• [Aim] Turn the lines of the material below into a numbered list, omitting any blank lines. Leave the pictures out of the list.

Dataset records

§ §

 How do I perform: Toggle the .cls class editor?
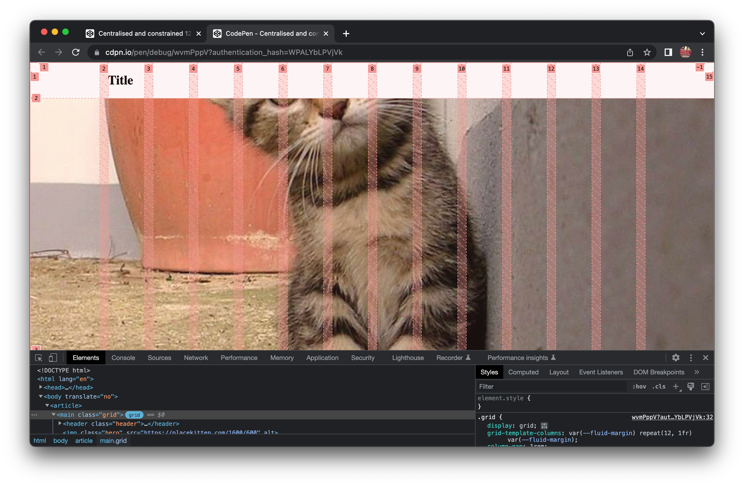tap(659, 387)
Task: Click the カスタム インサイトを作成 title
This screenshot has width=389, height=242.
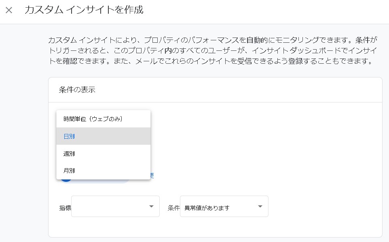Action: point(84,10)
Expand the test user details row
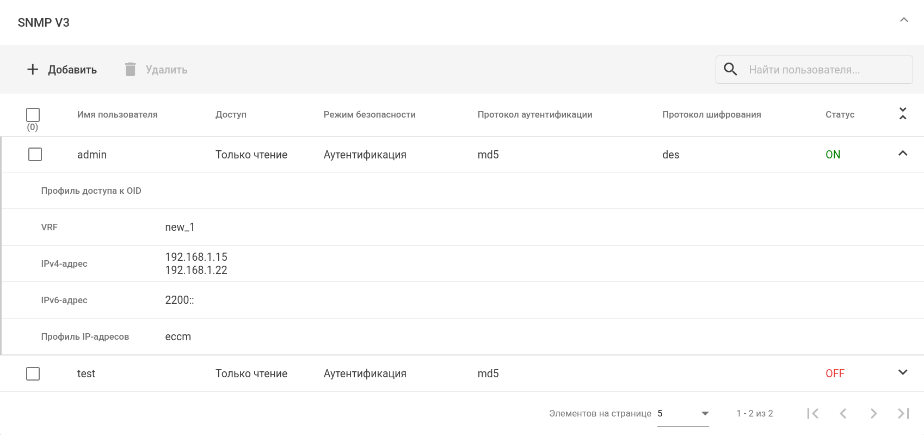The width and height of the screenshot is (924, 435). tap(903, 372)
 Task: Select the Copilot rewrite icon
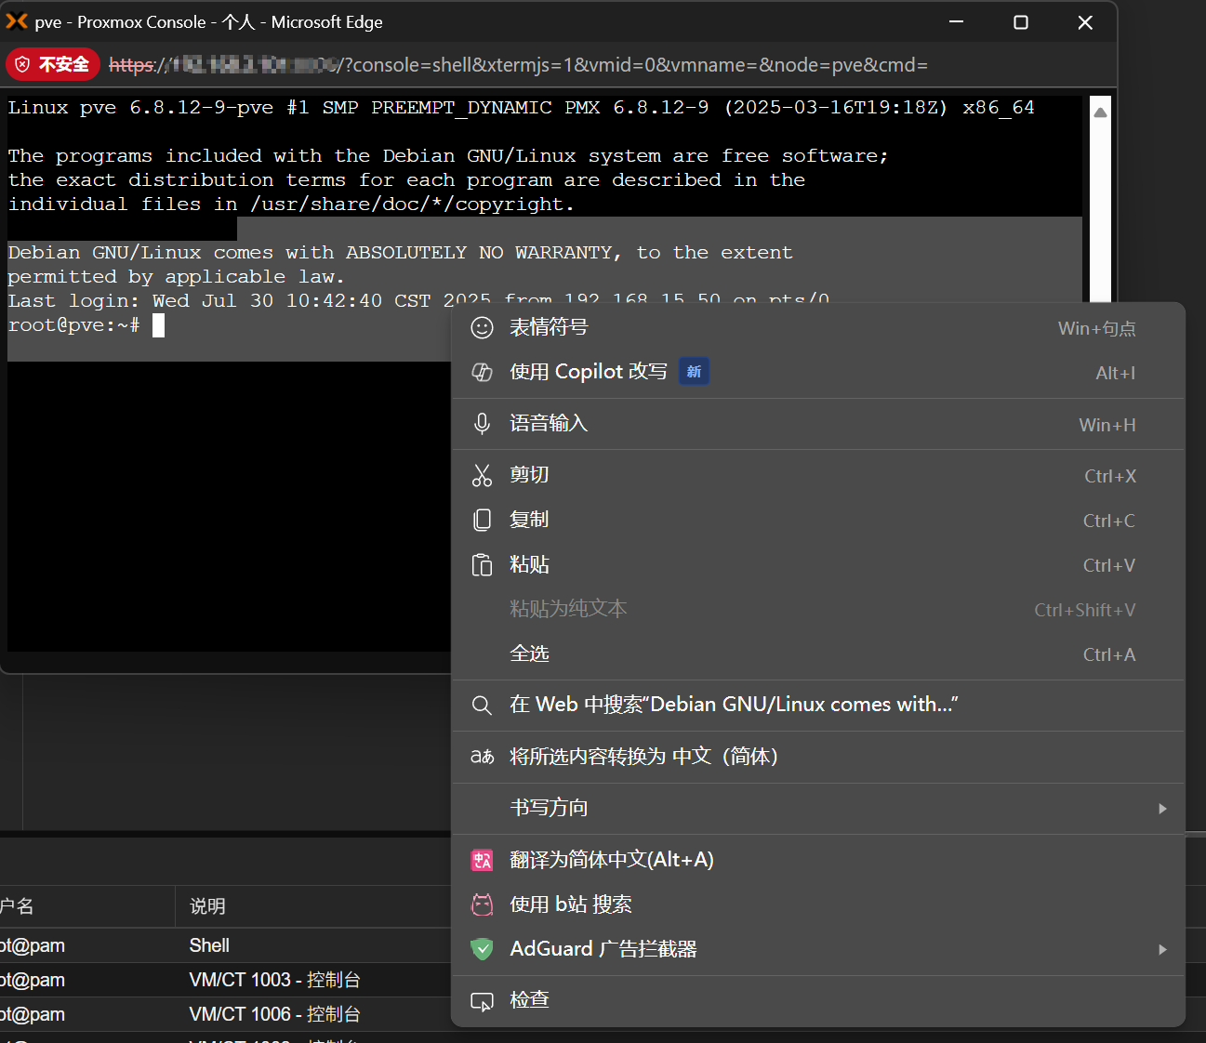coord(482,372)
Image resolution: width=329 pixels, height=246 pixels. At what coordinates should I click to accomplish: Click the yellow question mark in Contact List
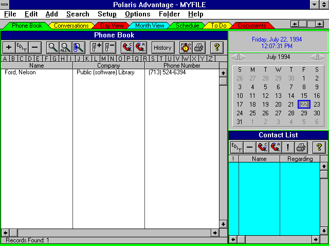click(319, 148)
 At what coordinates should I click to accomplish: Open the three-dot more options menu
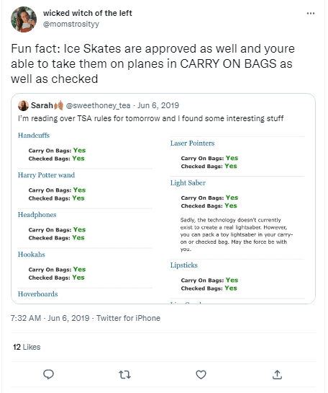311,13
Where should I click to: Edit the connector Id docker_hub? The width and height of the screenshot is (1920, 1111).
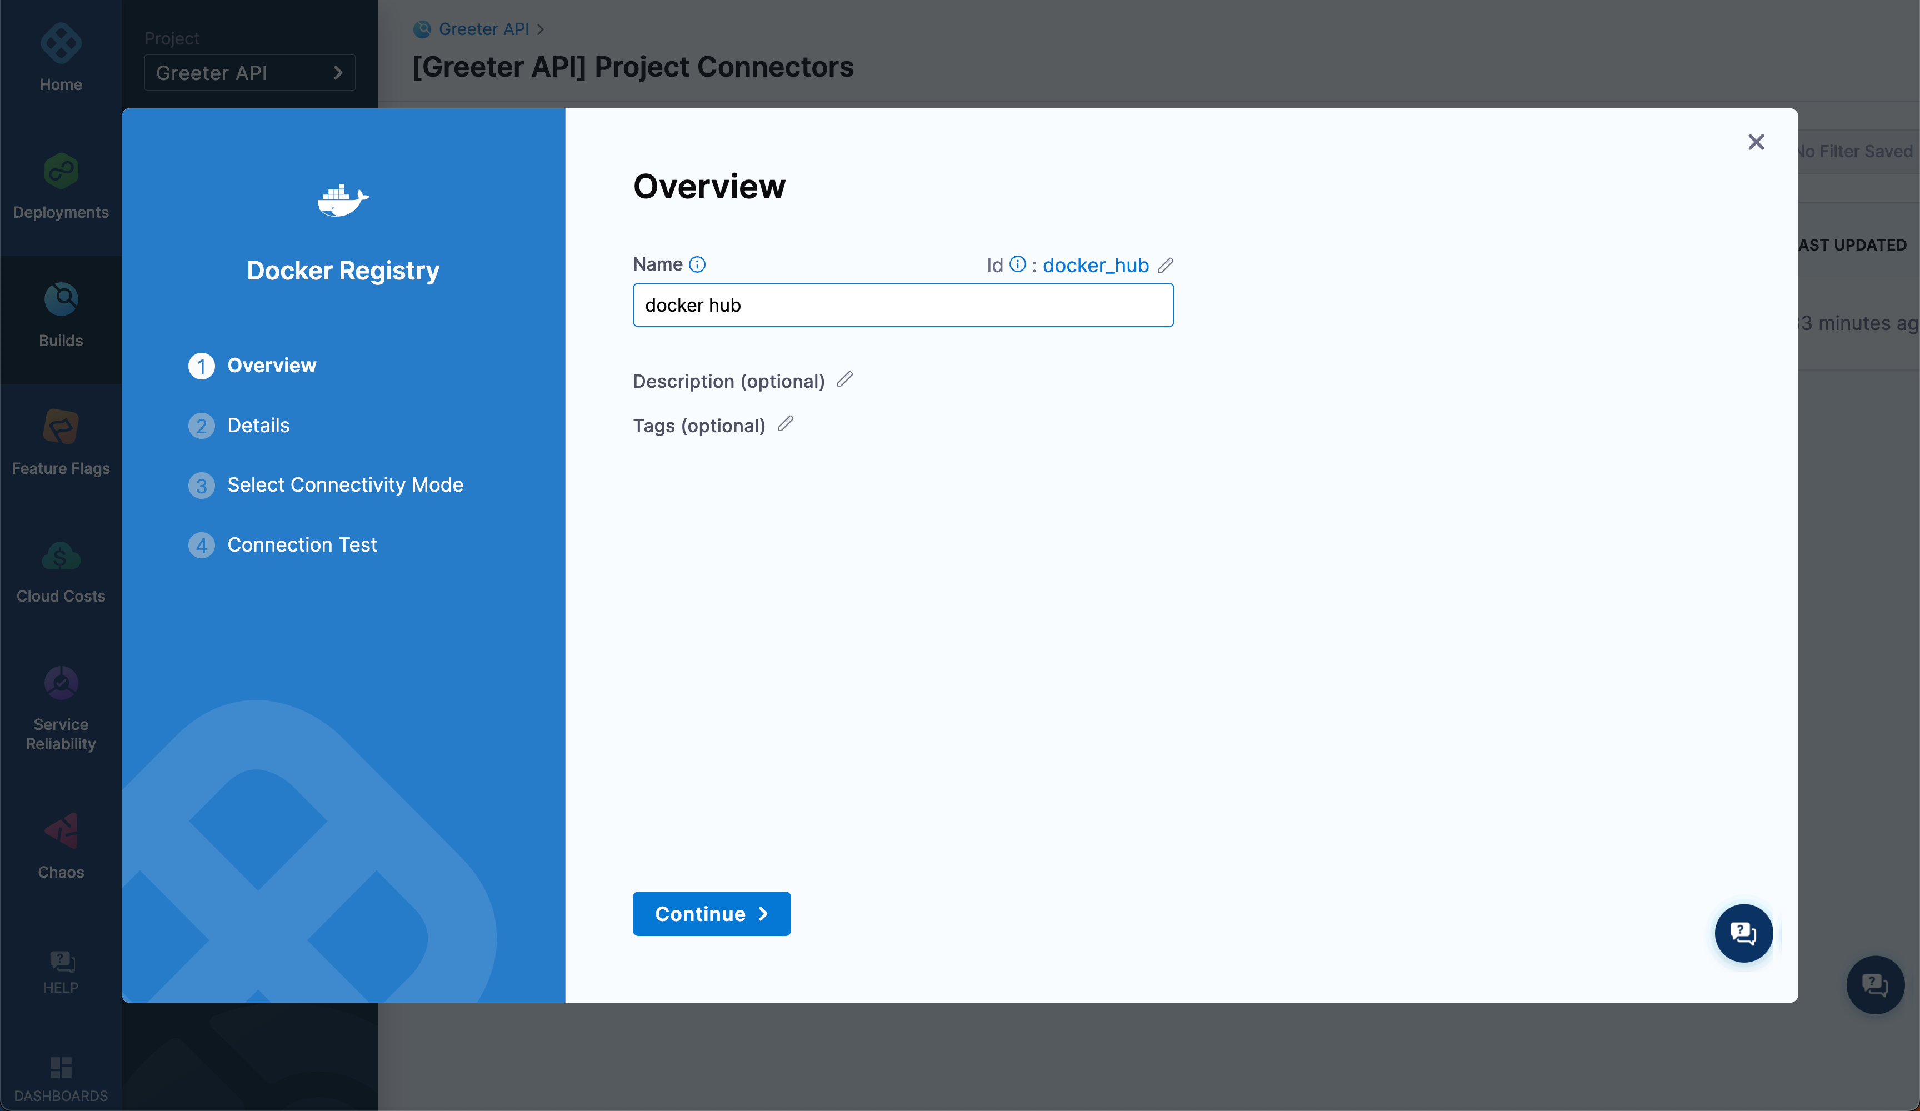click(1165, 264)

§ §

• [The completed task]
1.  How do I perform: Toggle the .cls class editor?
2. tap(659, 387)
3. Task: Click the カスタム インサイトを作成 title
4. This screenshot has width=389, height=242.
5. Action: point(84,10)
6. Expand the test user details row
7. The width and height of the screenshot is (924, 435). tap(903, 372)
8.  Task: Select the Copilot rewrite icon
9. coord(482,372)
10. Image resolution: width=329 pixels, height=246 pixels. At what coordinates should I click to accomplish: Click the yellow question mark in Contact List
11. click(319, 148)
12.  At what coordinates should I click to accomplish: Open the three-dot more options menu
13. 311,13
14. Where should I click to: Edit the connector Id docker_hub? The width and height of the screenshot is (1920, 1111).
15. click(1165, 264)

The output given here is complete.